Won't be surprised if some people start up internet businesses to convert these to playable game files for bands. If you figure paying someone 20 dollars an hour, 40 hours to map out 1 song, that song would only require 2667 downloads to break even at the 1 dollar sale point. I bet if you were picky about who you did this for you could make pretty decent bank working just on a % basis, tell them till it profits 800 dollars you get 100%, after that do a 50/50 split between studio work and artist. Considering how garbage the job market is right now I can see college degree having music majors trying to figure this one out quick.. lol.

punkdsk8erdude
punkdsk8erdude

this is crazzyyyyy. so much better than the GH5 song creator haha. And the fact that its real music is awesome. Although I won't be doing this, hell, I don't even own rockband, it's an awesome concept and really adds so much more to the game. Hopefully, becuase of the cost and time it takes, the songs people create will be available to play on all past, present, and future rock band games.

Spybreak
Spybreak

That's a hefty sum of cash to get your foot in the door.

megamega777
megamega777

It seems only expensive just because the person that made the music has to be paid. I say (being a guitar player) it is justified since these people (mainly small bands) who go through the work of making it has to pay for everything.
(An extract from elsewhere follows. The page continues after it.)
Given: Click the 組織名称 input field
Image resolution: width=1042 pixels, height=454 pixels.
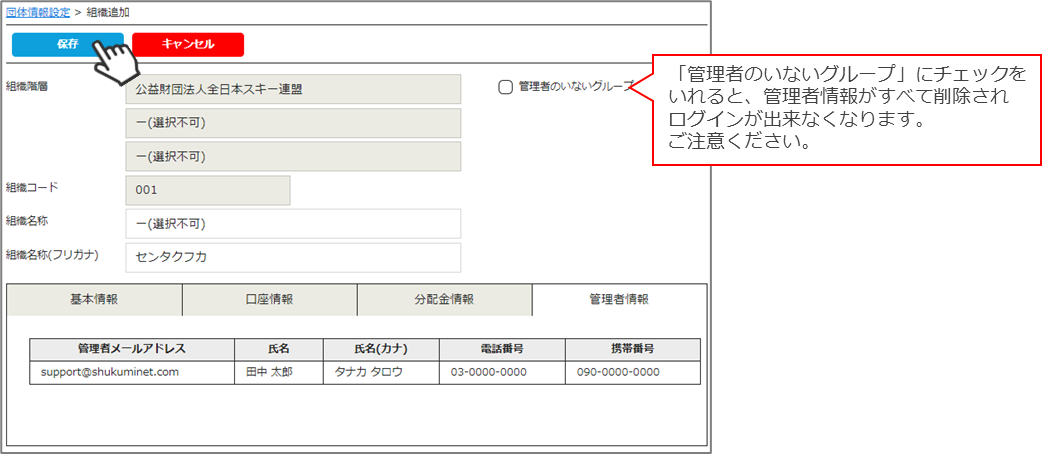Looking at the screenshot, I should click(293, 224).
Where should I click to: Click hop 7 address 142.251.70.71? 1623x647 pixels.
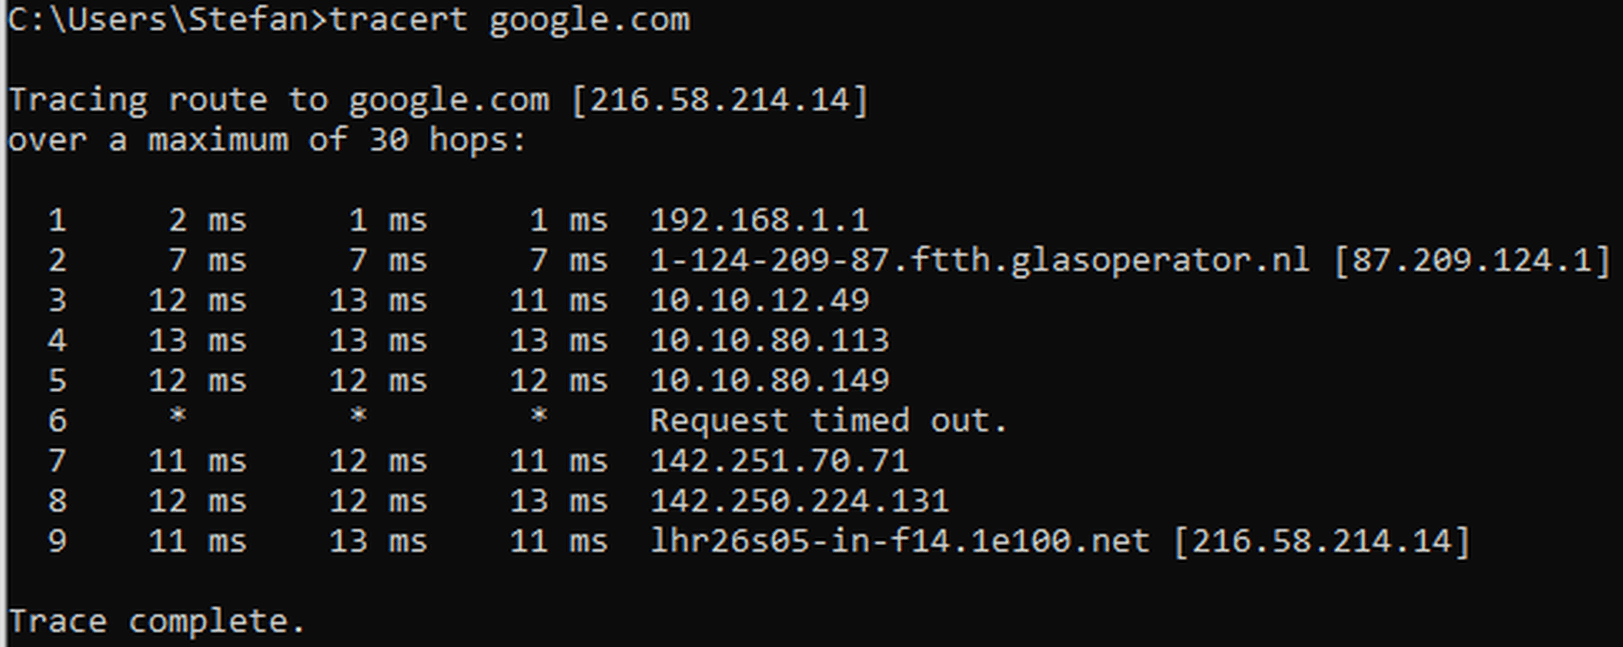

Like I have already spend more than $1500-$2000 on my rig and most likely going to get a new guitar (the one I have hots for is $1000 alone) for christmas.

spikbeatz
spikbeatz

I wish I had time to find all the "Guitar Hero" fanboys quotes about how GHTunes was going to beat out rock band's DLC. Do people use GHTunes anymore?

spikbeatz
spikbeatz

I wish I had time to find all the "Guitar Hero" fanboys quotes about how GHTunes was going to beat out rock band's DLC. Do people use GHTunes anymore?

LoserMike
LoserMike

So this is only for the 360 version of Rock Band 2?

Ikthog
Ikthog

It only seems expensive if you think about it as a gamer... if you're a musician who's seriously interested in this, you've already spent hundreds if not thousands of dollars on equipment and software. Reaper also works on an "honor system" license, so you are asked to pay for it after 30 days but it doesn't stop working (meaning you could give it a shot and pay nothing if you decide it's not for you).

BigBoss2014
BigBoss2014

LOOKS LIKE a rip-off of GH tunes, but that was crap, so, i dont think anyone will care

Visa004
Visa004

so they're catching up to the what i called "the vocaloid system" but instead "the rock band network system."

Kord911
Kord911

Expensive as hell, looks like they found a way to make themselves more money, as well as help out microsoft. Either way though, I guess this is a good thing because since they only take the most popular requests, we'll hear a lot of real expansive variety in music starting next year.

joshboy101
joshboy101

good idea....seems a little pricey though.